* Problem: Reformat the records from the line containing "Describe the element at coordinates (202, 33)" through the line containing "at (501, 41)." as a numbered list, omitting any blank lines.

-=-=-

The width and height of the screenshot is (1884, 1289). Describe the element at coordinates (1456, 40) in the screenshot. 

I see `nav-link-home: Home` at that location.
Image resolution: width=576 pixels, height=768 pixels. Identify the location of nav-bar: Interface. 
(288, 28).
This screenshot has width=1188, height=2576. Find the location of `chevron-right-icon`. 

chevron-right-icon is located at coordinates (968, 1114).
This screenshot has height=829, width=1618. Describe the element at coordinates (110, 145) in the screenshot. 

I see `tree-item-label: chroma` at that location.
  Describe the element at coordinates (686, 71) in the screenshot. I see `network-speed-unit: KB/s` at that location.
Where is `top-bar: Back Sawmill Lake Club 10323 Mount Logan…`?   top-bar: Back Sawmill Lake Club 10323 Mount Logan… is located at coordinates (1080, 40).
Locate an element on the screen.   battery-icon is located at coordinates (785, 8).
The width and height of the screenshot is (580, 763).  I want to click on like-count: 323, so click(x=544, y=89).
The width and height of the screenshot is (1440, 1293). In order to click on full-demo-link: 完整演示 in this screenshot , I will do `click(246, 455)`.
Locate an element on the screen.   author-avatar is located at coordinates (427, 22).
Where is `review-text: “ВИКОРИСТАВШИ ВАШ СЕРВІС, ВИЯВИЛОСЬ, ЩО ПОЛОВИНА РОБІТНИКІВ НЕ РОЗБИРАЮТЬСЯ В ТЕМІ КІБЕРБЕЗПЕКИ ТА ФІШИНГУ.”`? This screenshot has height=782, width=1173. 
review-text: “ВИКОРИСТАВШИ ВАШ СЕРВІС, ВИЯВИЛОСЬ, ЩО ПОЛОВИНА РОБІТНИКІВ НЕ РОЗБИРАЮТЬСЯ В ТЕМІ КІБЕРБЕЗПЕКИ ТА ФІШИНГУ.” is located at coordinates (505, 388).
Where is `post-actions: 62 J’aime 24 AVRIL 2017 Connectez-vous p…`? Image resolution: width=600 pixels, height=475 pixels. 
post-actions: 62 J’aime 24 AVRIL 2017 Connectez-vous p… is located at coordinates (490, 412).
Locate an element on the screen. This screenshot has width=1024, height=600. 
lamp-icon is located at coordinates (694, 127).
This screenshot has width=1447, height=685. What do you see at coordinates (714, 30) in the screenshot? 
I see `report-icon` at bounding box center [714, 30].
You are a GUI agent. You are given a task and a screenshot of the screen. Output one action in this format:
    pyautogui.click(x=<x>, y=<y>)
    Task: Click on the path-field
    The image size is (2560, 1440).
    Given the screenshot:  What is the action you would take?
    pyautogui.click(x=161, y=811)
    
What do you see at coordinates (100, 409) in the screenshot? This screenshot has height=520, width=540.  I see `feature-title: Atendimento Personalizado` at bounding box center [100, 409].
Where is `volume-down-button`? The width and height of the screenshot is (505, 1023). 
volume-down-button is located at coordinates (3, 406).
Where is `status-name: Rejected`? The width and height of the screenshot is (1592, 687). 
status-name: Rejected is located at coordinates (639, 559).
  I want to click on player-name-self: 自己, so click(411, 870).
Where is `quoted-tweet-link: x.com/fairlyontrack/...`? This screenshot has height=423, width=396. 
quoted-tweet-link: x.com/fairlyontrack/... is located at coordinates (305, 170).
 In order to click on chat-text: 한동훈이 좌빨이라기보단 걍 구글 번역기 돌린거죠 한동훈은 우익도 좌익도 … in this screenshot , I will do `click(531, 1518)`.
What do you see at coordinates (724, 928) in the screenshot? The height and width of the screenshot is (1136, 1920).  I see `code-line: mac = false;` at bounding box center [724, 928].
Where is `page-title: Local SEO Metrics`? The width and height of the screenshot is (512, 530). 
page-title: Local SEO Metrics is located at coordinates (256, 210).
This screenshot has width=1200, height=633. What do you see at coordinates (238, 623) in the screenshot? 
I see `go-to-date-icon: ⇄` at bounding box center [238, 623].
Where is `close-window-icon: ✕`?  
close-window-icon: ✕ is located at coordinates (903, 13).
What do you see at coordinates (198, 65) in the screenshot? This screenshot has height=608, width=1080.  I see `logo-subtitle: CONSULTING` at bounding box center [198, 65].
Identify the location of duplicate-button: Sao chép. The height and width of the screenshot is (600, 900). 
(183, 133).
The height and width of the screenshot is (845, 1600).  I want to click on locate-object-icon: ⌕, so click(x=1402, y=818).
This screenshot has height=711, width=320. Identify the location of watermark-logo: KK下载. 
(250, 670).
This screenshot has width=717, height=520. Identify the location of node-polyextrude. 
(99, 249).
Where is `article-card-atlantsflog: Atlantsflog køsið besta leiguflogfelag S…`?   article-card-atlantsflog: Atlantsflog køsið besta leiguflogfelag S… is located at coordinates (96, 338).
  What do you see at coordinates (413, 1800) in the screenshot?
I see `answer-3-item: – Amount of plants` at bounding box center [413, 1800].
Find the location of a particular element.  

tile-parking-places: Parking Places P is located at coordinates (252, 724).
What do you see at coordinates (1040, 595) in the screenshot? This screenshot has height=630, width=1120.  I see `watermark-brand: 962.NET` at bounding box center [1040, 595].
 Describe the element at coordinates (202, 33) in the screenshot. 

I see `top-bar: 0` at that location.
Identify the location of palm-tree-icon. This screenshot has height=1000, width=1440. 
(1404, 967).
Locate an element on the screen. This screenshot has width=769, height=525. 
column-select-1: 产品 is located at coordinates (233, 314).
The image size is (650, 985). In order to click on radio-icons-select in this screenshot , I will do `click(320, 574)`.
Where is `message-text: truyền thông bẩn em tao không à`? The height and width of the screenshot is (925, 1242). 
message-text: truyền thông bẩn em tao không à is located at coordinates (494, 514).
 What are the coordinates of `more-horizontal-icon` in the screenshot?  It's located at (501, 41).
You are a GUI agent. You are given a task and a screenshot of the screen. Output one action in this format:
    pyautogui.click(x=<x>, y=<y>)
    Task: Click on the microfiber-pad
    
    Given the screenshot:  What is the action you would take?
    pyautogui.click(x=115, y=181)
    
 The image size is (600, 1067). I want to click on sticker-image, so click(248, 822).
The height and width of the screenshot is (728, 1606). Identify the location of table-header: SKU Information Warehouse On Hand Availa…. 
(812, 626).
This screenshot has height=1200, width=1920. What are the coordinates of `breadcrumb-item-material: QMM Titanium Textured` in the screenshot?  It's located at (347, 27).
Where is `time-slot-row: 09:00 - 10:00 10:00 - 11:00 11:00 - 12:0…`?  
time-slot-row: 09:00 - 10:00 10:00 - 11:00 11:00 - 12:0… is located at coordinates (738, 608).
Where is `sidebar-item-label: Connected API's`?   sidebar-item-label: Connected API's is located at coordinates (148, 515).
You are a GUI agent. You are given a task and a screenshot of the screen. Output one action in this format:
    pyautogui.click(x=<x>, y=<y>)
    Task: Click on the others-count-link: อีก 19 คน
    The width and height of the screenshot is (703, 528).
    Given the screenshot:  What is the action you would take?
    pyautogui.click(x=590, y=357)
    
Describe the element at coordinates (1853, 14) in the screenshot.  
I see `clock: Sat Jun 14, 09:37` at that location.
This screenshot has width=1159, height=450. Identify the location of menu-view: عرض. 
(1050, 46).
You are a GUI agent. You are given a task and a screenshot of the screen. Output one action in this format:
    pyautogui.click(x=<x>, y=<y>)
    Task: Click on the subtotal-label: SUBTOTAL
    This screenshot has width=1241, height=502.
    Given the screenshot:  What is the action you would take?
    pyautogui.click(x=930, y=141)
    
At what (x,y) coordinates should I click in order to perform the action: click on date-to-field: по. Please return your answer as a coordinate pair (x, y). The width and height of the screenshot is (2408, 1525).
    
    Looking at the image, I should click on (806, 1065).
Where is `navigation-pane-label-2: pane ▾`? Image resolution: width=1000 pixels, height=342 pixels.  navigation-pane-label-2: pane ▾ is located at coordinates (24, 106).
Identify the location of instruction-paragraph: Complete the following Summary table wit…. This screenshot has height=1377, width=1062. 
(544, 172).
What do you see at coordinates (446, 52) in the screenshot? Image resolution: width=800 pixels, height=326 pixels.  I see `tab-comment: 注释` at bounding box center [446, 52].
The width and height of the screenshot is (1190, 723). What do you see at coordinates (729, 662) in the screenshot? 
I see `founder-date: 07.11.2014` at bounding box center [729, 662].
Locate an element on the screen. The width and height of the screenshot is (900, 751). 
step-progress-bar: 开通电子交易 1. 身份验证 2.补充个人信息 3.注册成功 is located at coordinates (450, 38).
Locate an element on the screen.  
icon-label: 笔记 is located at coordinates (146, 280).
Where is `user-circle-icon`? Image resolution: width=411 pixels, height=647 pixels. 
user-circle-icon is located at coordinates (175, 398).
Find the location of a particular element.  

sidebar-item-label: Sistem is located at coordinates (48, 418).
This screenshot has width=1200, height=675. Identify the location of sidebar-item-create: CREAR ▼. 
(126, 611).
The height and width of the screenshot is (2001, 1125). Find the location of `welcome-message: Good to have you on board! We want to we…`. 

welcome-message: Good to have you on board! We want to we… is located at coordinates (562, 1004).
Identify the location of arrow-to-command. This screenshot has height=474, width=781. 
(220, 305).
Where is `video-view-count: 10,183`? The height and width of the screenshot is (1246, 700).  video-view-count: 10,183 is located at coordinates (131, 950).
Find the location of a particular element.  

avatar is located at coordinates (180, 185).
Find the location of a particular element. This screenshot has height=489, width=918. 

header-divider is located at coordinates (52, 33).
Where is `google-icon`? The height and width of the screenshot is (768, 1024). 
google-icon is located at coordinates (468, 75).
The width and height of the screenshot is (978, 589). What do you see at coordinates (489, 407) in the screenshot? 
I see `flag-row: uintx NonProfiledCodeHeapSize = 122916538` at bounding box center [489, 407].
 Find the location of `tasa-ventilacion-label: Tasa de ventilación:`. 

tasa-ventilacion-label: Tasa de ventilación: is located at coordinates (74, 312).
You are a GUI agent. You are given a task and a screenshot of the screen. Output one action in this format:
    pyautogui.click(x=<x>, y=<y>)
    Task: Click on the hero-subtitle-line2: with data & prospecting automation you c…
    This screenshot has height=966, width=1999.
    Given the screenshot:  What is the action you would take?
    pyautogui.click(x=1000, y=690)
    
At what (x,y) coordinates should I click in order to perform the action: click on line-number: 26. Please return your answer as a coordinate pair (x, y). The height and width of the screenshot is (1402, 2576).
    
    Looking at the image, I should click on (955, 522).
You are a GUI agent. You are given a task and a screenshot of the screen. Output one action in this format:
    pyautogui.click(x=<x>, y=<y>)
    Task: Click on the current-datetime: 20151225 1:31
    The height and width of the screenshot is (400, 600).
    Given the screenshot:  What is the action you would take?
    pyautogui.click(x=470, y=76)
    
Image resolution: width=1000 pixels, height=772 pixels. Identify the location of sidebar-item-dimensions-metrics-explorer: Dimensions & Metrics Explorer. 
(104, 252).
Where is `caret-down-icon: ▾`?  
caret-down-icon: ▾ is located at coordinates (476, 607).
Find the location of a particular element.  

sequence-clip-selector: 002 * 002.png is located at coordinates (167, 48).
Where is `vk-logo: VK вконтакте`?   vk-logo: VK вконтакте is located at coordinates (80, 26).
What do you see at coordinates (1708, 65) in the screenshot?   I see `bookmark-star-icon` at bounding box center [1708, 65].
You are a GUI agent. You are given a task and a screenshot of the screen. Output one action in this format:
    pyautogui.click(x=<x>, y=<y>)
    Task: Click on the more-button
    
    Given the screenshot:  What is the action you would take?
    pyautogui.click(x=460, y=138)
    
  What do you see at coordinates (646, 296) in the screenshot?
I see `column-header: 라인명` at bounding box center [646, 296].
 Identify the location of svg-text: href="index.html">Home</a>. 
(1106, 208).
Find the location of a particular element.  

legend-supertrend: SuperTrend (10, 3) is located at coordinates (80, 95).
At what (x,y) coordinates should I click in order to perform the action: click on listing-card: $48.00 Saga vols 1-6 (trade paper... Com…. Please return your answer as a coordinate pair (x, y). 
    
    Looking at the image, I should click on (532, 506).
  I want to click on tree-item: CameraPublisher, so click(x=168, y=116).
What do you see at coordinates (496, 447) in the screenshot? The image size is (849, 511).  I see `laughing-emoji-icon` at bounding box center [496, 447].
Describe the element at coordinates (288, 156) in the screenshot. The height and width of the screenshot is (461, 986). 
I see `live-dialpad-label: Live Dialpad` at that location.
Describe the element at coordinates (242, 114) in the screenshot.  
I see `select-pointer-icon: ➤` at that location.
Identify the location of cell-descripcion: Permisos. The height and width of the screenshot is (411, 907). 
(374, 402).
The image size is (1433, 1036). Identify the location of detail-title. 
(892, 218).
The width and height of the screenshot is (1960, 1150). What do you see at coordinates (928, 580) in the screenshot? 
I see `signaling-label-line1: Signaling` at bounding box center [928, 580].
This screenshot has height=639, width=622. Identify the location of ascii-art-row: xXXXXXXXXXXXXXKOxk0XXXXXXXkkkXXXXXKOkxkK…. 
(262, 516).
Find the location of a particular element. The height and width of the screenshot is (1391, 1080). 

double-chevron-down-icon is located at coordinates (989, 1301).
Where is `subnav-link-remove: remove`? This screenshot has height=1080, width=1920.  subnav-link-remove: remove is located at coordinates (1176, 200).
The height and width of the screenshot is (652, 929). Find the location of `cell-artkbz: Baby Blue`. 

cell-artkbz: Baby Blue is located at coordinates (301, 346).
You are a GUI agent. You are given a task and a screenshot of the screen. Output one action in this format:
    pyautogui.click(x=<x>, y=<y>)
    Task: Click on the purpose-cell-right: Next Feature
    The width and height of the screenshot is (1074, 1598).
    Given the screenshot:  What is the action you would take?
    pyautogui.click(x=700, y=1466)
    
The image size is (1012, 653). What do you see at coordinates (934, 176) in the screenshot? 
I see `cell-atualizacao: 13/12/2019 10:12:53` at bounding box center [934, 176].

-=-=-

* Task answer:
1.  Describe the element at coordinates (202, 33) in the screenshot. 
2. I see `top-bar: 0` at that location.
3. Identify the location of palm-tree-icon. This screenshot has height=1000, width=1440. 
4. (1404, 967).
5. Locate an element on the screen. This screenshot has width=769, height=525. 
6. column-select-1: 产品 is located at coordinates (233, 314).
7. The image size is (650, 985). In order to click on radio-icons-select in this screenshot , I will do `click(320, 574)`.
8. Where is `message-text: truyền thông bẩn em tao không à`? The height and width of the screenshot is (925, 1242). 
9. message-text: truyền thông bẩn em tao không à is located at coordinates (494, 514).
10.  What are the coordinates of `more-horizontal-icon` in the screenshot?  It's located at (501, 41).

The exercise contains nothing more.